En síntesis, Rusia tiene razones para estar preocupada, como lo demostró en estos siete días Putin con su encerrada negativa a admitir el fraude de los comicios ucranianos. Con Ucrania, Rusia pierde la sujeción de lo que fuera la línea de alimentación agro-ganadera de una economía con cosechas crónicamente deficitarias, así como el puerto de salida de uno de los puntos más estratégicos de su antigua Flota Roja, la Península de Crimea. Pero cabe preguntarse por qué parece estar permitiéndolo, según puede adivinarse tras la resolución no vinculante de ayer por el Parlamento ucraniano, invalidando los comicios, que seguramente llevará a que mañana la Suprema Corte pavimente el camino a una repetición de las elecciones bajo auspicio y según el diseño de Estados Unidos y la OTAN. Putin ha mostrado implacabilidad en su propio territorio, al resistir sangrientamente al separatismo checheno. Y Ucrania, como todos los países del Este, es una nación donde la ultima ratio del poder de Estado descansa sobre las fuerzas de seguridad y las fuerzas especiales.

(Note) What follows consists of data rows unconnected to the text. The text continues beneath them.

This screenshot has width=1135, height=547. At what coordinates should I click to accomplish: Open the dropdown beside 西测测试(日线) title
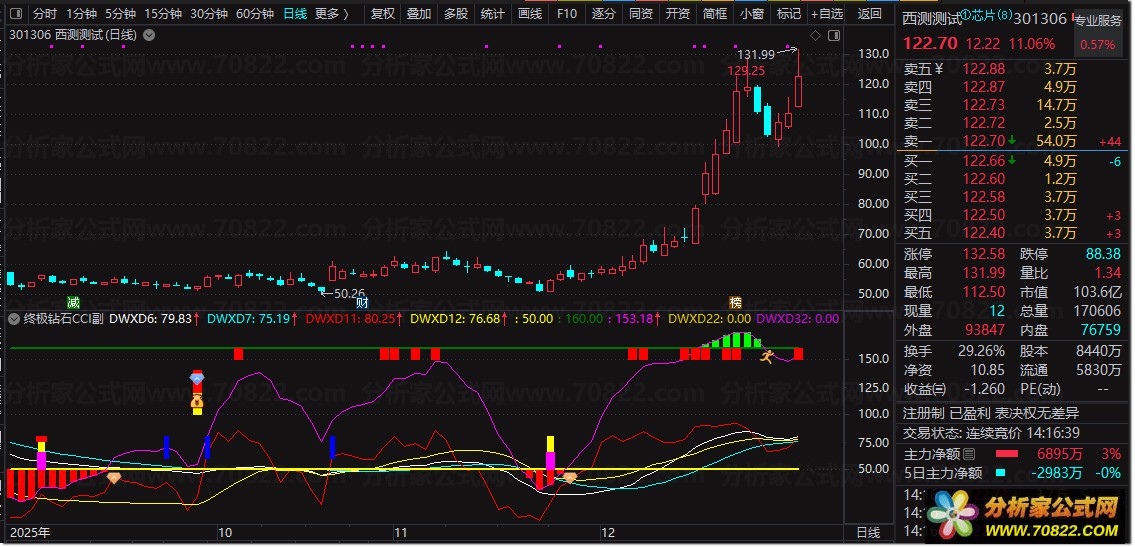149,35
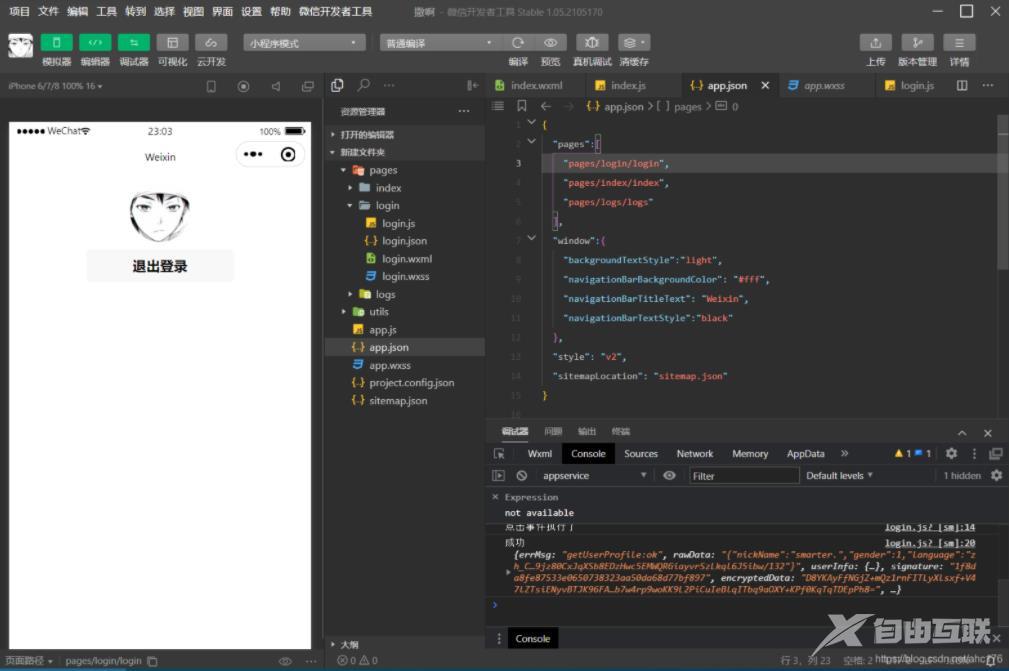Image resolution: width=1009 pixels, height=671 pixels.
Task: Select the Network tab in debugger
Action: pyautogui.click(x=695, y=453)
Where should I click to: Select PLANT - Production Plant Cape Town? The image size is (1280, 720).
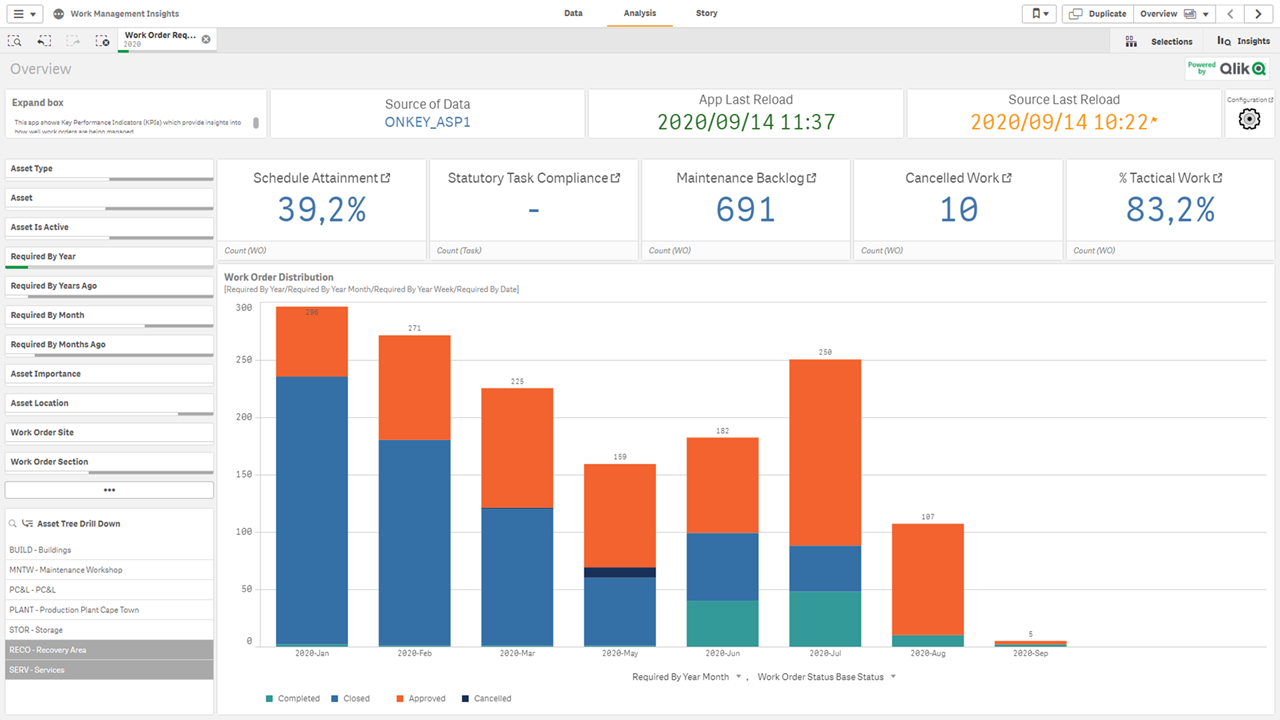(x=74, y=610)
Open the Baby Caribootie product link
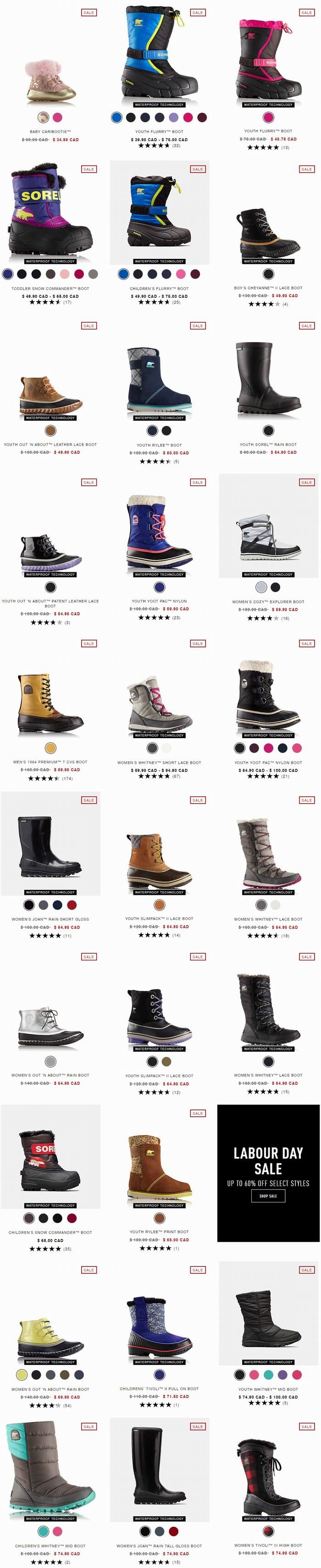This screenshot has width=321, height=1568. click(50, 132)
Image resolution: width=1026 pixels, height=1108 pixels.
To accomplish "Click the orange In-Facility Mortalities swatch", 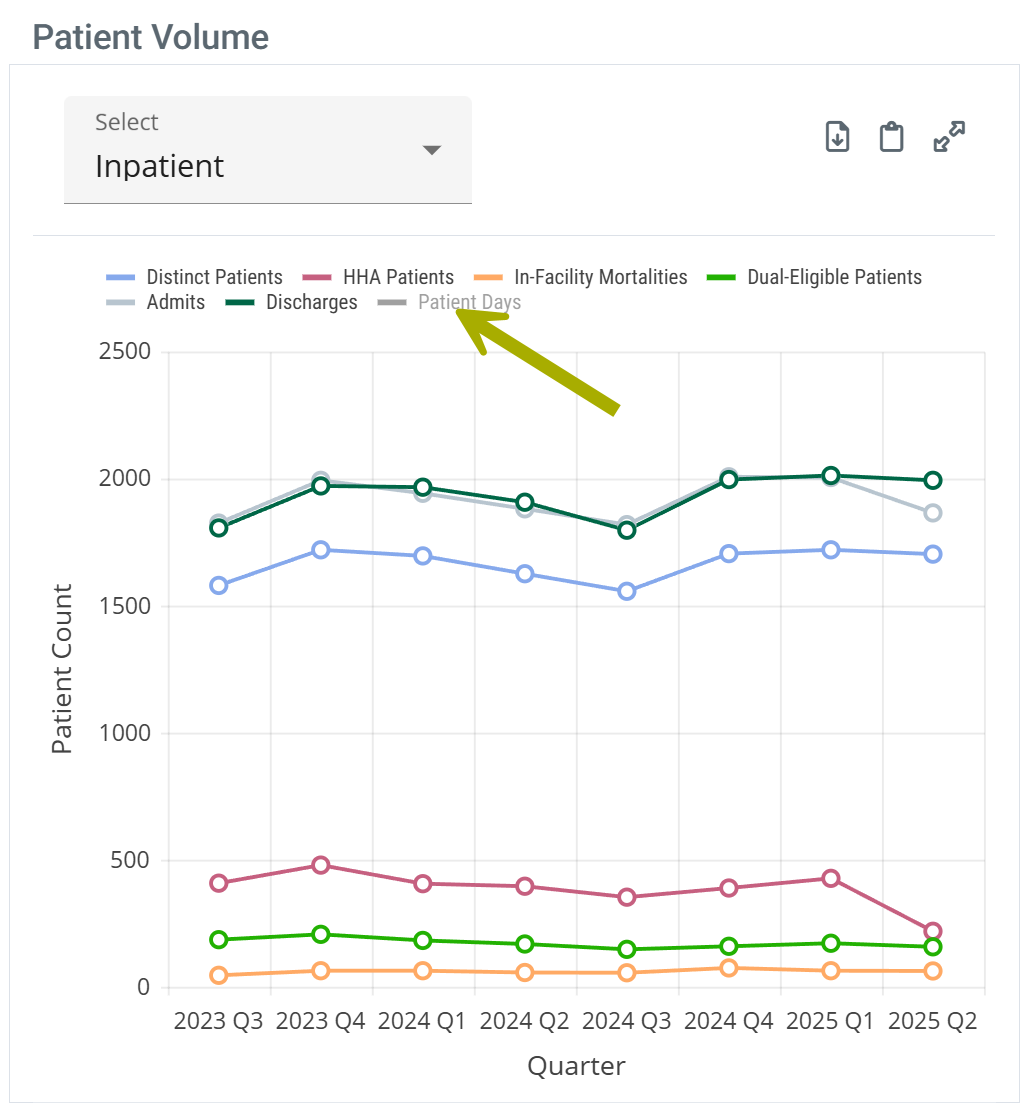I will 488,277.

Una parte del motivo es que Rusia se encuentra demasiado débil. En esto la crisis de Ucrania sí se parece a algo, que fue la caída del Muro de Berlín en 1989. Rusia hoy no puede (como no pudo con Alemania del este en 1989) mandar sus tanques a reprimir la insurrección como lo hizo en Hungría en 1956 o frente a la Primavera de Praga en 1968. Pero esta debilidad de sus fuerzas ofensivas se encuentra espejada por una debilidad simétrica de sus aliados in situ. Ucrania, pese a haber estado firmemente amarrada a la hegemonía rusa, es un país de 48 millones de habitantes donde sólo el 10 por ciento son rusos étnicos. Esta población, que se concentra en Crimea y en las regiones orientales del país, no hegemoniza los cuadros subalternos de la policía y del ejército, que son de ascendencia ucraniana.Significativamente, los primeros pronunciamientos públicos en contra del fraude electoral vinieron de dos cuadros medios del ejército: un teniente coronel y un mayor. En otras palabras: la cabeza –el generalato– se quedó sin cuerpo.
A través de la gran puerta de Kiev, Occidente entra de lleno en el tesoro de guerra de la ex URSS. Y la única pregunta es si esta occidentalización no llevará a la secesión de las zonas rusas del país –y al consiguiente peligro del establecimiento de una nueva, delgada línea roja de fricción y terrorismo–.